Веронов смотрел на площадь, липкую, голую, отражавшую оранжевые фонари, окруженную пожарами. И вдруг увидел, как на площадь выбежал мальчик, хрупкий, тонконогий, в красном пальтишке и синем колпачке, тот самый, который в Нескучном саду преподнес ему лист рябины. Мальчик бежал по асфальту, а за ним гналась огромная косматая собака. Догнала, кинулась. Мальчик тоскливо вскрикнул и затих. Только слышался звериный хрип. Собака, изогнув спину, вонзала клыки в маленькое тельце.
Веронову показалось, что мир вывернулся наружу жуткой начинкой. Он страшно вскрикнул и рухнул, покатился по скользкой траве.
Он очнулся дома, на своей кровати. Над ним склонилось внимательное, с седоватой бородкой лицо. Человек был в белом халате, держал в руке прибор для измерения давления.
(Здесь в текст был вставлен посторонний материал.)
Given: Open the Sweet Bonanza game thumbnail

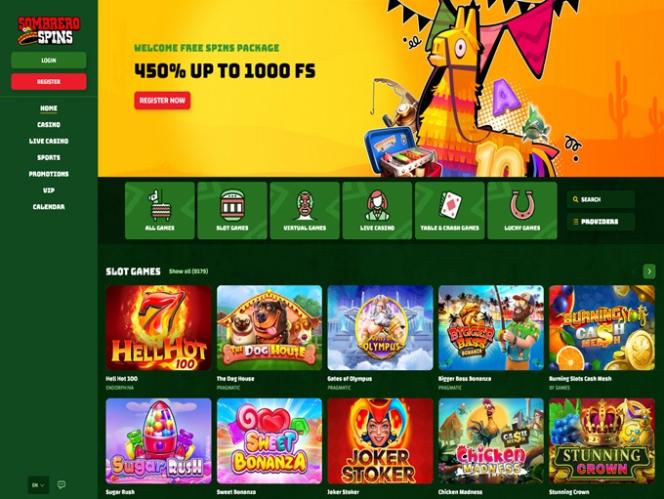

За спиной врага виднелось встревоженное лицо Анны Васильевны. В спальной горела люстра.
– Что со мной? – пролепетал Веронов.
– Гипертонический криз, – ответил доктор. – Спазм сосудов, мой дорогой. Обычный обморок. Все будет хорошо.
– Что в городе? Все сгорело? Они били из пулеметов! Очередь прошла у моих ног. Я поскользнулся и покатился с холма.
– В городе все спокойно, никакой стрельбы. Разве что салют.
– Вы нашли меня у Пашкова дома? Вынесли из-под огня?
– Мой дорогой, никакого огня, никакого Пашкова дома. Ваша хозяюшка, – доктор повернулся к Анне Васильевне, – увидела, как вы упали у окна, и вызвала скорую. Повторяю, все будет у вас хорошо. Переутомились, мой дорогой, перенервничали. Я выписал вам лекарство. Вам нужно отдохнуть, уехать в какую-нибудь тишь, где нет ваших знакомых, нет раздражающих впечатлений.
– Анна Васильевна, что со мной? – спросил Веронов.
– Как вы напугали меня, Аркадий Петрович! Стояли у окна, а потом хлоп – и упали. Вот так, навзничь, – она взмахнула руками, показывая, как падает Веронов. – Я вызвала скорую. Как вы напугали меня!
– А вы, мой дорогой, должно быть, филолог? – спросил доктор.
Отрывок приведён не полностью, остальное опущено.